We have answered some frequently asked questions surrounding contentious probate and contesting a Will.
Why might someone dispute a Will?
There are various reasons why someone might dispute a Will. However, only some people have the right to contest a Will and must have a valid reason to do so. The most common circumstances in which a Will is disputed are:
- Asset value disputes
- Executor disputes
- Beneficiary disputes
- Trusts disputes
- Interpretation disputes
Who can legally contest a Will?
If you intend to dispute a Will, your reasoning should be concerning one of the below circumstances. The cost of disputing a Will can be high, so it is wise to seek the advice of a trusted legal professional, who can provide guidance as to whether you have a claim or not.
Reasons you may challenge a Will include:
- If you believe the person lacked testamentary capacity at the time they wrote their Will.
- If you believe that the Will was drawn up without the proper legal requirements.
- If you believe the person who made the Will was unaware of its contents.

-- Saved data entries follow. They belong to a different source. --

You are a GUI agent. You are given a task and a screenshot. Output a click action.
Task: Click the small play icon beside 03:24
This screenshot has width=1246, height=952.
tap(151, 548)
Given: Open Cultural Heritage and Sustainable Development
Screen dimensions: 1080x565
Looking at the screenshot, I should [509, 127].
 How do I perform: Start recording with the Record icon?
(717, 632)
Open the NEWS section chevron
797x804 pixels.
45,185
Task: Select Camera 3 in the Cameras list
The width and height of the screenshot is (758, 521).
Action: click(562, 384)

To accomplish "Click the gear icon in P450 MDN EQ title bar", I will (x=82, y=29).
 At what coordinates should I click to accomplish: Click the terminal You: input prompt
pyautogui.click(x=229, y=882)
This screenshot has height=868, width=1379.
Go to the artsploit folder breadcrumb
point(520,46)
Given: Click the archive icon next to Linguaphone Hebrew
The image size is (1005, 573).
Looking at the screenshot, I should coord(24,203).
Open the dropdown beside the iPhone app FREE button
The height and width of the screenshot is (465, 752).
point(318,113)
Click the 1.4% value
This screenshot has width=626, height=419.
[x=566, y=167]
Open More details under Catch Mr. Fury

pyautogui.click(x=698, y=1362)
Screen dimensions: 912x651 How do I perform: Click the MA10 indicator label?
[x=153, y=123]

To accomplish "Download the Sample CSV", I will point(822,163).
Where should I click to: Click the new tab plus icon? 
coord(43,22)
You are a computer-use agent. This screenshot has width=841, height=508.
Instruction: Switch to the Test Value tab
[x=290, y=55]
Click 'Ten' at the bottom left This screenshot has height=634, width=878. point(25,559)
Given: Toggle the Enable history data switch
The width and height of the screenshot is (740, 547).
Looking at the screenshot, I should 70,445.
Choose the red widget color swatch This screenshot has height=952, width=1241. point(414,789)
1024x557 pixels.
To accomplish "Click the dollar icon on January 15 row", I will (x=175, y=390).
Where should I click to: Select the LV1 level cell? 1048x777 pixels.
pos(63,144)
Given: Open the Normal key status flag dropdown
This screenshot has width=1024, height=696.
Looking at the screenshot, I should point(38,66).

- If you believe the person made the Will whilst being pressured or manipulated into writing or amending it.
- If you believe that the Will contains false information, there is a forged signature or it uses a fake name.
- If you believe there was a mistake(s) made in drafting the Will.
In many cases, it can be challenging to prove whether or not any of these circumstances occurred, which is why it is essential to seek the guidance of an experienced solicitor who can carefully guide you through contesting the Will. To speak to Muscatt Black Graf today about your Will dispute, please call 0207 586 1141 or fill in our contact form.
Do I have to go to Court?
The Court process can be costly and overwhelming at an already emotional time, which is why your solicitor should do all they can to assist you in resolving your dispute using Alternative Dispute Resolution (ADR) methods before advising that you take your matter to Court.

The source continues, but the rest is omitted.